• _题目 1_:
把原文中以“这个问题磨砺过很多思想者的智力”开头的一段压缩成更简短的文字，并保留其中的主要事实。
• _题目 2_:
从原文中一字不改地引出一段文字：从含有“这个问题磨砺过很多思想者的智”的词句起，到“似乎更明显地不必借助语言)。”止。

• _原文_:
这个问题磨砺过很多思想者的智力。大致说,人们在语言与思维的互动和互助上没有分歧。分歧在于:有没有独立于语言的思维?有没有独立于思维的语言?争论大约还在继续。但似乎是持肯定观点的证据更多一些。这些论据主要来自三个方面:动物的行为,儿童的行为,特殊的思维形式(比如,对于空间和性状的思维似乎更明显地不必借助语言)。
苏联心理学家维果斯基(L. S. Vygotsky:1896—1934)似乎可以被视为解答这一问题的先驱。但是不知什么原因,乔姆斯基和平克这些学者几乎没有引用过维果斯基的言论。维果斯基引用柯勒的实验说:“在动物身上出现了初期的智力——即严格意义上的思维——与语言完全没有什么关系。类人猿会制造和使用工具,也会迂回曲折地找到解决问题的办法。在这一阶段中类人猿所表现出的创造力,虽然只能算作初步的思维,但仍可归属于思维发展的前语言阶段。”(维果斯基,1934:37)他又说:“儿童的牙牙学语、哭叫,甚至他说出的最初的词语,是明显与思维发展毫无关系的言语发展。”(维果斯基,1934:48)“自己默默背诵一首已经背熟的诗,或在心理上复述因实验目的而提供给他的句子,那么,这样的活动可能并不涉及思维加工——尽管华生认为发生过。”(维果斯基,1934:54)他总结思维和语言的关系:“思维和语言具有不同的发生学根源。这两个机能沿着不同的路线发展,彼此独立。它们之间的关系不是明确的和不变的。类人猿在某些方面(萌芽状态的使用工具)表现出人类智力那样的东西,而在完全不同的其他方面(言语的语音方面,释放机能,社交机能的开始)则表现出像人类语言那样的东西。在类人猿身上,没有人类所特有的思维和语言之间非常接近的一致性。在思维和语言的发展过程中,思维发展有前语言阶段,言语发展有前智力阶段,二者的表现是非常明显的。在儿童的言语发展中,我们能够确证有一个前智力阶段,而在思维发展中有一个前语言阶段。在某个时刻,这两根曲线会合,因此思维变成了言语的东西,而言语则成了理性的东西。”(维果斯基,1934:46,49)
奎因说:“对‘自然等级’的一种有效把握,对不同差别作出程度不同的反应的倾向,肯定在‘红’这个词学会以前,就已经‘在那里’了。所以,在语言获得之初,词语完全是在同这类相似性和区别的联系中学会的,它们不借助词语就已经被发现了。”(转引福尔迈,1973:203)

(词语与项目位置数据)
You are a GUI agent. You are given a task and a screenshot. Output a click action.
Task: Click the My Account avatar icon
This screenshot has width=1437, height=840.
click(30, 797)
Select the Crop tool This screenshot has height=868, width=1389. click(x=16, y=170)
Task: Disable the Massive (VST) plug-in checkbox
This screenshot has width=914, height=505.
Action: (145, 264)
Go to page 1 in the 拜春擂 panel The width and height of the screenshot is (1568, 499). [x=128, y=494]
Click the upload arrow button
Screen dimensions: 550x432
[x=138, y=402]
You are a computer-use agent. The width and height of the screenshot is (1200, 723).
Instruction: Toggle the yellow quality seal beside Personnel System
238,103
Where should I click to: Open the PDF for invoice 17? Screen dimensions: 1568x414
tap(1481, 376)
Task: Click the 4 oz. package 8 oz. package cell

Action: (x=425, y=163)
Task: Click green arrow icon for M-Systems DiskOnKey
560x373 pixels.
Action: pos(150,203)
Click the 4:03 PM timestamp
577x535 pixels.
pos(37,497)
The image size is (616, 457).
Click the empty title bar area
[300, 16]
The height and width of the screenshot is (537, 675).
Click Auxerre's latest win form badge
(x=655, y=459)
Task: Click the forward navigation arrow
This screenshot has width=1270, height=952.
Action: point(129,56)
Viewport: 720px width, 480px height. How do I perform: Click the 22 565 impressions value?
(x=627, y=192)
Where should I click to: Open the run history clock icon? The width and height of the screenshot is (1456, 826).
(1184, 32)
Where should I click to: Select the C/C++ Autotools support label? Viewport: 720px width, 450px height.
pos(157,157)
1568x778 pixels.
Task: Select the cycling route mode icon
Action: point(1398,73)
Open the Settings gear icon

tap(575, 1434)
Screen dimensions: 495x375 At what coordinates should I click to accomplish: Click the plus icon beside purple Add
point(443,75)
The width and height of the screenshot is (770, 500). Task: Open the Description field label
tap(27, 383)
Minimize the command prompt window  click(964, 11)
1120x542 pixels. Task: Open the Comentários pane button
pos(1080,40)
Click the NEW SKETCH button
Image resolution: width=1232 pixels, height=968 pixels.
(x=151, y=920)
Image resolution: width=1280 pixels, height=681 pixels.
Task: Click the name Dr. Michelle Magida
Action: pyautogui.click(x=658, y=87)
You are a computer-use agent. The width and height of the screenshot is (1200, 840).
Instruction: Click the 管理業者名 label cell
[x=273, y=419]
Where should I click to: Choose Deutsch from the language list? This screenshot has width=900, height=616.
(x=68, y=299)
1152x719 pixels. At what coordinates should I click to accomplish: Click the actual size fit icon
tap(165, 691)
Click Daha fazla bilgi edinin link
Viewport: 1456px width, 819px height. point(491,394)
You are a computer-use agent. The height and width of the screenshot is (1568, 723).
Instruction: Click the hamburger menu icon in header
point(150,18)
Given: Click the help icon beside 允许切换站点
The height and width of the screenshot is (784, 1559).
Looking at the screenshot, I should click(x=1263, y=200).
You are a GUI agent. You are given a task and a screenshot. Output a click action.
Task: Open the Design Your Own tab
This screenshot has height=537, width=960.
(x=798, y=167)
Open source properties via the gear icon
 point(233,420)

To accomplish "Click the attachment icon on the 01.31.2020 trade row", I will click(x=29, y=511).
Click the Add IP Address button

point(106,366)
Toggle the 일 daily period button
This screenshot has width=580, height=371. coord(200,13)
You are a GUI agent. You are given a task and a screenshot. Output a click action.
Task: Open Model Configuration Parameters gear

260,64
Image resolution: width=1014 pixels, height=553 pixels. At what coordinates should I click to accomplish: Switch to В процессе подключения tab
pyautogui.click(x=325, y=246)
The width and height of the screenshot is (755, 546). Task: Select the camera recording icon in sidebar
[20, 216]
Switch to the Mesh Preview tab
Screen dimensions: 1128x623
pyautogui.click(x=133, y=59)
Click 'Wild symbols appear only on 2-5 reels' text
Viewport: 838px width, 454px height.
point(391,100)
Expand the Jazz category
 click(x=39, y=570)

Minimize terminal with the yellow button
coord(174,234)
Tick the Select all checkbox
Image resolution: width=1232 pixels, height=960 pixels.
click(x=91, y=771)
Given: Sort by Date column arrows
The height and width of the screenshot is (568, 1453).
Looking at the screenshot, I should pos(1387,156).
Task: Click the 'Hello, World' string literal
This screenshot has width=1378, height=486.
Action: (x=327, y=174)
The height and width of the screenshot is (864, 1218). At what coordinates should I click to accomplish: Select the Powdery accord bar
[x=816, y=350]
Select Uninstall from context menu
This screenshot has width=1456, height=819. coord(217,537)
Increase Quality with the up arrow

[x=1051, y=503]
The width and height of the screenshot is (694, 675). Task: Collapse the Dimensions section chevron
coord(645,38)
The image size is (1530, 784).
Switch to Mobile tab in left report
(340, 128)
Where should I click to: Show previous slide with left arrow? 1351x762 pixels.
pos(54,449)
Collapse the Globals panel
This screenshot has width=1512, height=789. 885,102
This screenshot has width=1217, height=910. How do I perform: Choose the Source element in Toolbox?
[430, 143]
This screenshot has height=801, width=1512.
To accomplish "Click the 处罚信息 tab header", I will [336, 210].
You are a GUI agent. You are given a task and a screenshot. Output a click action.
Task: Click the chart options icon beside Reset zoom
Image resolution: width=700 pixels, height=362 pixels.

• _解答 1_:
这个问题曾困扰许多思想者。人们都承认语言与思维相互作用、相互帮助。分歧在于两点：是否存在独立于语言的思维，是否存在独立于思维的语言。这场争论大约仍在继续，不过支持肯定观点的证据似乎更多。这些证据主要来自三个方面：动物的行为、儿童的行为和特殊的思维形式，例如对空间和性状的思维。

• _解答 2_:
这个问题磨砺过很多思想者的智力。大致说,人们在语言与思维的互动和互助上没有分歧。分歧在于:有没有独立于语言的思维?有没有独立于思维的语言?争论大约还在继续。但似乎是持肯定观点的证据更多一些。这些论据主要来自三个方面:动物的行为,儿童的行为,特殊的思维形式(比如,对于空间和性状的思维似乎更明显地不必借助语言)。